En el tramo de las pantallas gigantes se habían escuchado largas salvas de aplausos mientras Puigdemont, en su discurso, se acordaba de los heridos en las cargas del 1 de octubre, día del referéndum ilegal y narraba la organización de la consulta con aroma de epopeya. En ese sector nadie aplaudió cuando el president renunció a proclamar la nueva república. «No sé si esto es lo más inteligente. Ya estamos en manos de Rajoy», se quejaba un hombre con una camiseta en la que se veía la foto del mayor Trapero, el mando de los Mossos procesado por sedición por haber puesto, supuestamente, a la policía catalana al servicio del referéndum ilegal.

«Traicionando al pueblo»

En el extremo norte del paseo, justo bajo el Arco de Triunfo, se encontraban los miembros de la Unió de Pagesos con sus tractores. Estos agricultores se han convertido en una especie de caballería pacífica del proceso y el día de la consulta ilegal acudieron con sus vehículos a algunos colegios como fuerza de interposición ante las fuerzas de seguridad. Su líder, Joan Caball, se mantenía frío tras la intervención de Puigdemont. «Están buscando una solución más política y eso no me parece mal. Es una incógnita qué va a pasar a partir de ahora, pero queremos pensar que esta es la posición más inteligente antes de que suspendan la autonomía o hagan cualquier otra cosa», afirmaba.
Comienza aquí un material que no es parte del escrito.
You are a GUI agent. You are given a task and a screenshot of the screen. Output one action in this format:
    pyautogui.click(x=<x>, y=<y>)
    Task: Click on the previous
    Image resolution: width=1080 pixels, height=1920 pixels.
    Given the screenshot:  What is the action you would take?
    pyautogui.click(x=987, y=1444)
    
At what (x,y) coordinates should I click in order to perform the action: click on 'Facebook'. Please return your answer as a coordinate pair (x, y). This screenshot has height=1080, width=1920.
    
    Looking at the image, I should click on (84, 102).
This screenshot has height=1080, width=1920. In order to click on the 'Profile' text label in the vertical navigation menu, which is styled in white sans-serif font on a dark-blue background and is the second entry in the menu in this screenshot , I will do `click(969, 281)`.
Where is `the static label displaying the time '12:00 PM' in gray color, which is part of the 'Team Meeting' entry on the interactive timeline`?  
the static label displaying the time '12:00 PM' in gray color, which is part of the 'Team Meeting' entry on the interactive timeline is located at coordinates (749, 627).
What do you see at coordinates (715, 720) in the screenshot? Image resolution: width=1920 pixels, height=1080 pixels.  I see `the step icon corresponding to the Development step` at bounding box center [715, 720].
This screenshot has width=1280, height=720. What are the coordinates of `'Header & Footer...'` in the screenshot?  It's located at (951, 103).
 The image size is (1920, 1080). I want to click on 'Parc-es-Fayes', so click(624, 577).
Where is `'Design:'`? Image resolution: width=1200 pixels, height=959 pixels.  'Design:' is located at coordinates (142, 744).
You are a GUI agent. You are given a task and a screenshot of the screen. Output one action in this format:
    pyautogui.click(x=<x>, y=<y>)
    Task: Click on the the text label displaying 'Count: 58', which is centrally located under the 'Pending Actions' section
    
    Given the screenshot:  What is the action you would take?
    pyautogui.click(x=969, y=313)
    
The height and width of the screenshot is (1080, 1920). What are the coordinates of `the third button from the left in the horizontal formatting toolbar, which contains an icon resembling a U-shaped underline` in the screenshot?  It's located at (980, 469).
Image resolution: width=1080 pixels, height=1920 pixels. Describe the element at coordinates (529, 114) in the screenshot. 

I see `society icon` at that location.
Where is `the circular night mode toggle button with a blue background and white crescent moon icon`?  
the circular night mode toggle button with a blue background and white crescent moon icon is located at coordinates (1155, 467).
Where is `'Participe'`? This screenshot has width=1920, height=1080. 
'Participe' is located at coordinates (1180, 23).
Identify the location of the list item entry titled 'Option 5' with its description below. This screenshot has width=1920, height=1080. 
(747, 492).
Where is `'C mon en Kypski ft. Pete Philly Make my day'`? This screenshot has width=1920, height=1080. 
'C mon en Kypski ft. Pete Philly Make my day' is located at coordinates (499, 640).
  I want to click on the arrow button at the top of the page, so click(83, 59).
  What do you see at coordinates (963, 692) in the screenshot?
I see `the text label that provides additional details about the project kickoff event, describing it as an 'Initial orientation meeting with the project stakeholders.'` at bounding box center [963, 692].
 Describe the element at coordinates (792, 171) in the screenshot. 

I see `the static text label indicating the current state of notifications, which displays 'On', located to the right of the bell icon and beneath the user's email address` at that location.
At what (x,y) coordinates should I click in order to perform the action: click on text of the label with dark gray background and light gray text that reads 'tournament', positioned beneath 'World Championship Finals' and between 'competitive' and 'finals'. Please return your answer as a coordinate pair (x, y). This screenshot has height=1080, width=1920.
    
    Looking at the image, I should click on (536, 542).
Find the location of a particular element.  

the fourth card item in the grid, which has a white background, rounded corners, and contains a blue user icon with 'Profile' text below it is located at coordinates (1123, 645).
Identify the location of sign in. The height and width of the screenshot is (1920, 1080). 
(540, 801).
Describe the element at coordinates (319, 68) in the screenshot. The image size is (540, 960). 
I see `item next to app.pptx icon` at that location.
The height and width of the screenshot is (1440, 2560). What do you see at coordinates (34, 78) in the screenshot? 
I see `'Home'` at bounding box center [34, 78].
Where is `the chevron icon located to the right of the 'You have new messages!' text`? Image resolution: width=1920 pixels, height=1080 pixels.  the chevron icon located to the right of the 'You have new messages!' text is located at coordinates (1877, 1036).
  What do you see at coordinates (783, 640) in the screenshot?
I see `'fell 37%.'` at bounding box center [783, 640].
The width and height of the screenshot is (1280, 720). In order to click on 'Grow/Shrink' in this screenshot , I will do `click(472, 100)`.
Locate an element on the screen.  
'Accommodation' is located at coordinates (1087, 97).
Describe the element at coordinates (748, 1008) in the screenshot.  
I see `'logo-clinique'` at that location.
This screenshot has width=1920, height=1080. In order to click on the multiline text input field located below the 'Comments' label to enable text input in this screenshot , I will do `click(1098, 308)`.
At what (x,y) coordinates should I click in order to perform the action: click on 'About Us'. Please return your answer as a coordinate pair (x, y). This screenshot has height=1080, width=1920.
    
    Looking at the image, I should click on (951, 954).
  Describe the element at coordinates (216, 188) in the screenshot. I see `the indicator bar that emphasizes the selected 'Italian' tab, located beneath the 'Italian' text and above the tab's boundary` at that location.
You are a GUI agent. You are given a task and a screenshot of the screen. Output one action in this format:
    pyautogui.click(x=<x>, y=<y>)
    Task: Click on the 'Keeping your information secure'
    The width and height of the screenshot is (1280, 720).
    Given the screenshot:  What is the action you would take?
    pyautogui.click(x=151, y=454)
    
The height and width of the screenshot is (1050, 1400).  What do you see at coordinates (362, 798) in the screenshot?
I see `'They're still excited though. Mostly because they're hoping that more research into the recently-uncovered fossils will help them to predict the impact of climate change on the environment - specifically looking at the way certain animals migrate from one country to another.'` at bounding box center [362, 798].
Al lado de los tractores desfilaban decenas de personas que se marchaban con gesto ausente. Todo cambió cuando compareció en el Parlament la líder de la CUP Anna Gabriel y las pantallas gigantes emitieron su voz e imagen. La intervención de la líder del movimiento antisistema fue recibida con una salva de aplausos. Cuando se dirigió a Puigdemont para pedirle que explicara qué mediación esperaba se escucharon «bravos» y volvieron los gritos de «independencia» que habían desaparecido tras la ducha helada del president. «Gabriel está hablando claro. Aquí hemos votado la independencia y una ley para que entre en vigor. Todo lo que no sea eso son políticos traicionando el mandato del pueblo», sentenciaba un militante de la CUP con cresta y tatuajes en el cuello. Se había pasado toda la tarde repartiendo pegatinas con el lema 'sense desobediencia no hi ha independencia' y hasta escuchar las palabras de la dirigente del movimiento independentistas había estado en silencio.

Mientras Anna Gabriel se llevaba los aplausos que el discurso de Puigdemont no había cosechado, un miembro veterano de la ANC observaba pensativo la pantalla gigante. «Se ha actuado con inteligencia pero a la gente más independentista que luchó por el referéndum y soportó las cargas policiales esto le va a frustrar», analizaba. Con una sonrisa melancólica concluyó. «Fue bonito mientras duró. Ya veremos para qué sirve esto de la vía eslovena o lo que sea».